━━━━━ Exercise material

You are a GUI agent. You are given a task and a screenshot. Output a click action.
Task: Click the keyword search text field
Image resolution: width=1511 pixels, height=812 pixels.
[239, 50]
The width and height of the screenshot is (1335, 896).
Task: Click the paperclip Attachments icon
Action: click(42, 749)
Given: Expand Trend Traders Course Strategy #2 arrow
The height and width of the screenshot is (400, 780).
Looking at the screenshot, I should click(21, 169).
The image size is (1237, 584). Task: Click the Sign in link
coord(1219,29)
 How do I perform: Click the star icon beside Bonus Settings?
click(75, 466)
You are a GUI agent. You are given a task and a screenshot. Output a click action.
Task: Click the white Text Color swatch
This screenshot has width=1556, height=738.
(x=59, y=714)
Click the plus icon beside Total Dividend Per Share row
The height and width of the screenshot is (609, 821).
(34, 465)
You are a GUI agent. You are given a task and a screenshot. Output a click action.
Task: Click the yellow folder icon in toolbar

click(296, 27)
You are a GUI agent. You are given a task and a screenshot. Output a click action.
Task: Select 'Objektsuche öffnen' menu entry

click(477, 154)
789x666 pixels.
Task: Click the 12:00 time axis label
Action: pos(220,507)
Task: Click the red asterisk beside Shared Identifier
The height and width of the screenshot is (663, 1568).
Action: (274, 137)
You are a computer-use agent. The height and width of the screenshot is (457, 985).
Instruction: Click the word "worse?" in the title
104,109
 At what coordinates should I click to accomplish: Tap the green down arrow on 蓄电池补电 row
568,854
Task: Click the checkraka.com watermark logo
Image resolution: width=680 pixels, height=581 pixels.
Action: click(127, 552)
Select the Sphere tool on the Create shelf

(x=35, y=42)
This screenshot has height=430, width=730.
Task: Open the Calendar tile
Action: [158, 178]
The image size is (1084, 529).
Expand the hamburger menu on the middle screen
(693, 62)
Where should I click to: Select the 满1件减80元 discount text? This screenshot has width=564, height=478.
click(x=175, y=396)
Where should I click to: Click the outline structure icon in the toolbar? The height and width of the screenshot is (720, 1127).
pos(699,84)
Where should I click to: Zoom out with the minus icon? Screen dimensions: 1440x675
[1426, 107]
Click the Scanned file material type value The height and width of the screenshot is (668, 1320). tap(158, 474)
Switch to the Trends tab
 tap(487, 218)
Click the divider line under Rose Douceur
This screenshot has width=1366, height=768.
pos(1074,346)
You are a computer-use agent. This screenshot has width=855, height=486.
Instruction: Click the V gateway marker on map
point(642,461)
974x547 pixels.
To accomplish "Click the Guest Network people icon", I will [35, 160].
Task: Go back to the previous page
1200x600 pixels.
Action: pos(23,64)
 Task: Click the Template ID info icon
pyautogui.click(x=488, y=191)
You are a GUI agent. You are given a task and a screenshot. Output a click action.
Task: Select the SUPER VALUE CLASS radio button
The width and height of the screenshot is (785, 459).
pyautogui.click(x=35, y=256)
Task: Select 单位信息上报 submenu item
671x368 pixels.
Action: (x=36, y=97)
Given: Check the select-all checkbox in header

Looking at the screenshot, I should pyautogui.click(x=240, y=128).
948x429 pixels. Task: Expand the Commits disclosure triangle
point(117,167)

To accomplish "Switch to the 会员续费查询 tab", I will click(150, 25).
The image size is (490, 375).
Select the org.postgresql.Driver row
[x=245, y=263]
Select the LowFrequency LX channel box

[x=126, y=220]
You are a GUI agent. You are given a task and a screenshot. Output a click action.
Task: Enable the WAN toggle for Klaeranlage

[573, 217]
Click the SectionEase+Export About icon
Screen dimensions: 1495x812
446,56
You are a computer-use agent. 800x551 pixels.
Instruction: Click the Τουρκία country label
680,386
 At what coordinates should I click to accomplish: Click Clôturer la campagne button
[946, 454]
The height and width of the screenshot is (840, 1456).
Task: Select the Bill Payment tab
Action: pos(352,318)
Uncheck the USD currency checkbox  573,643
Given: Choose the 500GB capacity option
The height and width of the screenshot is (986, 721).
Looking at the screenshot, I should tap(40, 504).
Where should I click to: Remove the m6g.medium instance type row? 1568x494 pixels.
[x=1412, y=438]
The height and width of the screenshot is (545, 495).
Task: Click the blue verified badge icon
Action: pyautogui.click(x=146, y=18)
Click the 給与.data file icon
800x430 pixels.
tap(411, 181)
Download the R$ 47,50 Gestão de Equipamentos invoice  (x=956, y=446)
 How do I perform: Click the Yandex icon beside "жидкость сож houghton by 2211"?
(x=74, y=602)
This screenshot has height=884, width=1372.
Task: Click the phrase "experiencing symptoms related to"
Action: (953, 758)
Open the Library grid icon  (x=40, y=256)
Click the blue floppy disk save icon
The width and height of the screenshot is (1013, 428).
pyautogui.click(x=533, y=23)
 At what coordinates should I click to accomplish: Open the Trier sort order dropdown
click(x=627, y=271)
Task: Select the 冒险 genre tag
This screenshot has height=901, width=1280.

━━━━━━━━━━

- **Brief**:
Among the lines of the entries, count those containing the string "computer" and give only the number.

- **Exercise response**:
3